Um estudo da Universidade Federal de Alagoas (Ufal) aponta que a pandemia de covid-19 provocou um aumento expressivo nas mortes relacionadas ao consumo de álcool e outras drogas no Brasil. A pesquisa foi coordenada pelo professor Márcio Bezerra, do campus Arapiraca, e analisou dados do Sistema de Informações sobre Mortalidade (SIM) entre 2015 e 2022.
Os resultados indicam crescimento de 18,3% nos óbitos em 2020, 22,4% em 2021 e 26% em 2022, em comparação ao número esperado para o período. Apenas nesses três anos, foram registradas mais de 25,9 mil mortes acima da estimativa. No total, o país contabilizou 178 mil mortes associadas ao uso de substâncias psicoativas no intervalo analisado, sendo mais de 80% ligadas ao consumo de álcool.
Os pesquisadores classificam o cenário como uma “epidemia colateral” da pandemia, impulsionada pelo isolamento social, crise econômica e interrupções nos serviços de saúde mental. Segundo Márcio Bezerra, houve aumento alarmante das taxas em todos os estados, reforçando a necessidade de políticas públicas voltadas à saúde mental e à redução de danos em períodos de crise.

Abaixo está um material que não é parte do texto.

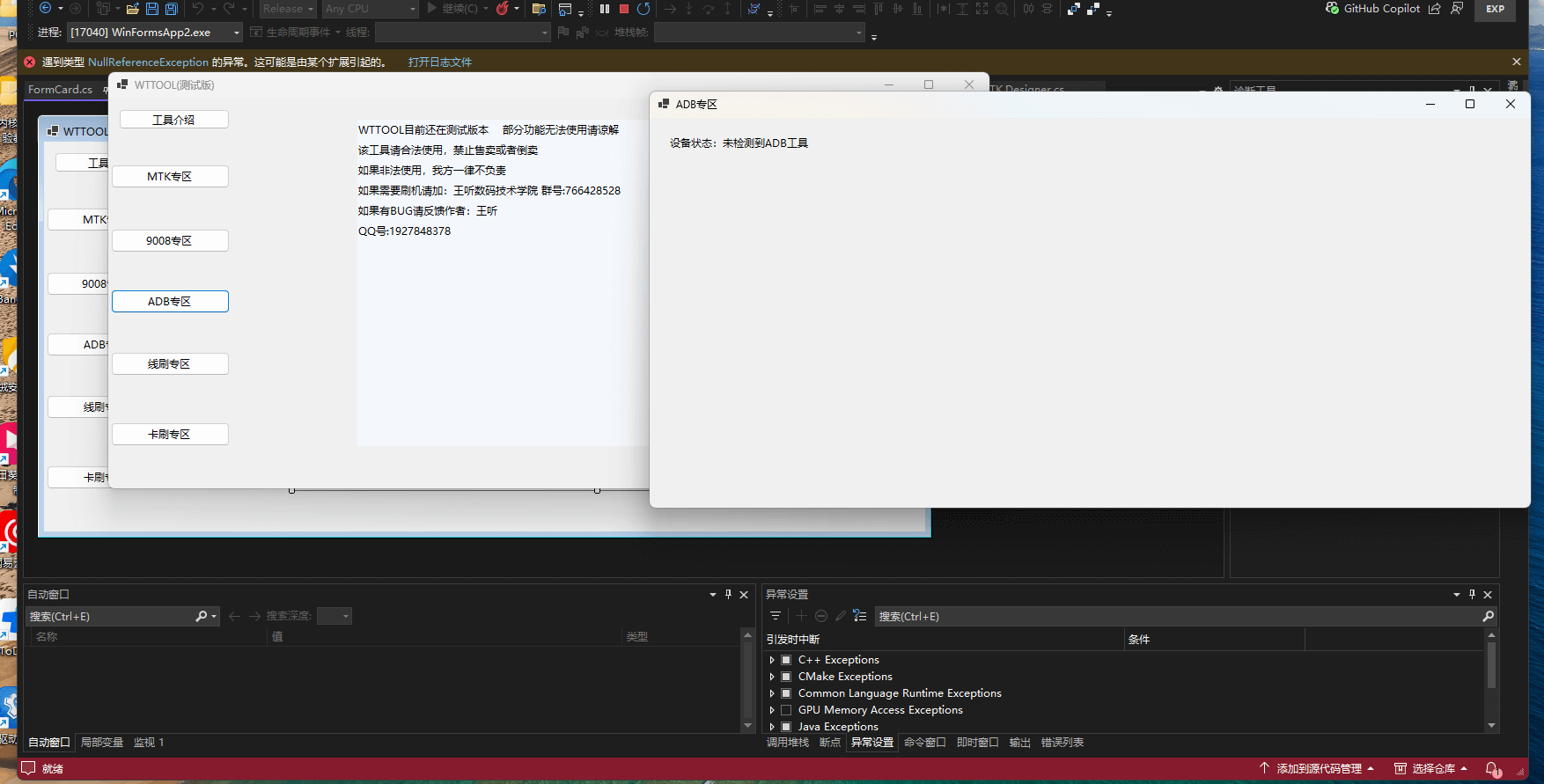This screenshot has height=784, width=1544.
Task: Open the process dropdown showing WinFormsApp2.exe
Action: [154, 33]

A pesquisa foi publicada na revista científica The Lancet Regional Health – Americas e identificou que Nordeste, Sudeste e Sul concentraram os maiores aumentos proporcionais, com destaque para Pernambuco, Amapá e Tocantins. Antes de 2020, algumas regiões apresentavam estabilidade ou queda nas taxas, cenário que mudou após a declaração da pandemia pela OMS.